:: Record extracts
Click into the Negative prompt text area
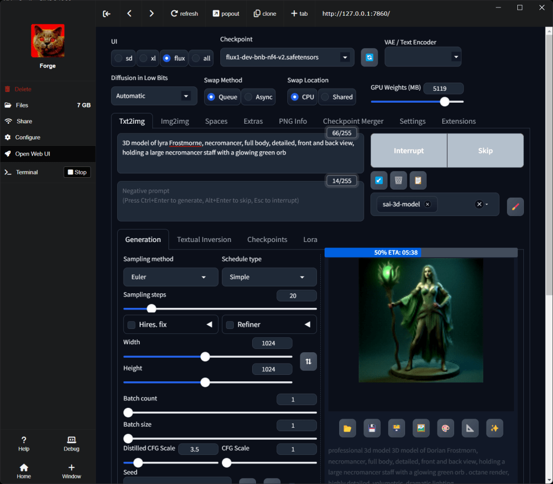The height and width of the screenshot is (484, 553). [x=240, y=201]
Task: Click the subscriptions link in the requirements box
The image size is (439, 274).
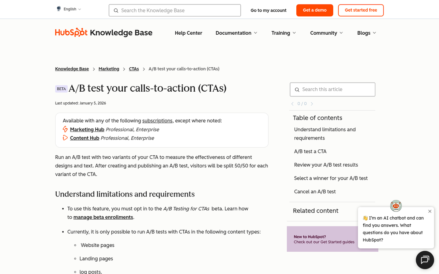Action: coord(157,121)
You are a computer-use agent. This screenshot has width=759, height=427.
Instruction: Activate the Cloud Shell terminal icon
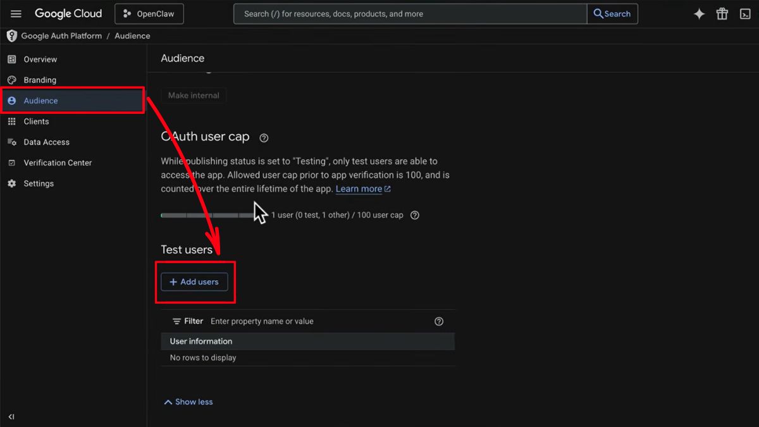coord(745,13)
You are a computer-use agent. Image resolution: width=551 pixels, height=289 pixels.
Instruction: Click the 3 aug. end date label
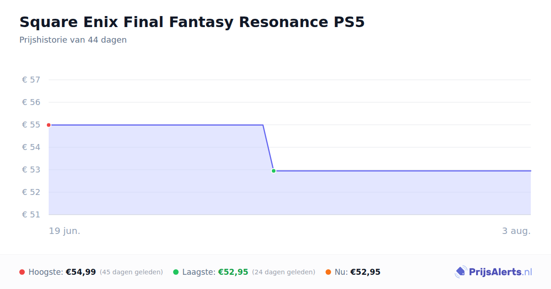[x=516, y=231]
::::
:: Record extracts
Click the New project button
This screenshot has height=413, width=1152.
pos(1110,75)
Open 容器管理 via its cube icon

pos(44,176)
::::
» Prompt
Can you render the records above as a JSON list of strings, starting at the line that contains "Click into the Negative prompt text area" and ending at the line that contains "[x=516, y=231]", with one string per line and blank lines left out? Leave the pictures out of the answer.

» Exercise output
[
  "Click into the Negative prompt text area",
  "The height and width of the screenshot is (484, 553). [x=240, y=201]",
  "Task: Click the subscriptions link in the requirements box",
  "The image size is (439, 274).",
  "Action: coord(157,121)",
  "You are a computer-use agent. This screenshot has width=759, height=427.",
  "Instruction: Activate the Cloud Shell terminal icon",
  "coord(745,13)",
  "You are a computer-use agent. Image resolution: width=551 pixels, height=289 pixels.",
  "Instruction: Click the 3 aug. end date label",
  "[x=516, y=231]"
]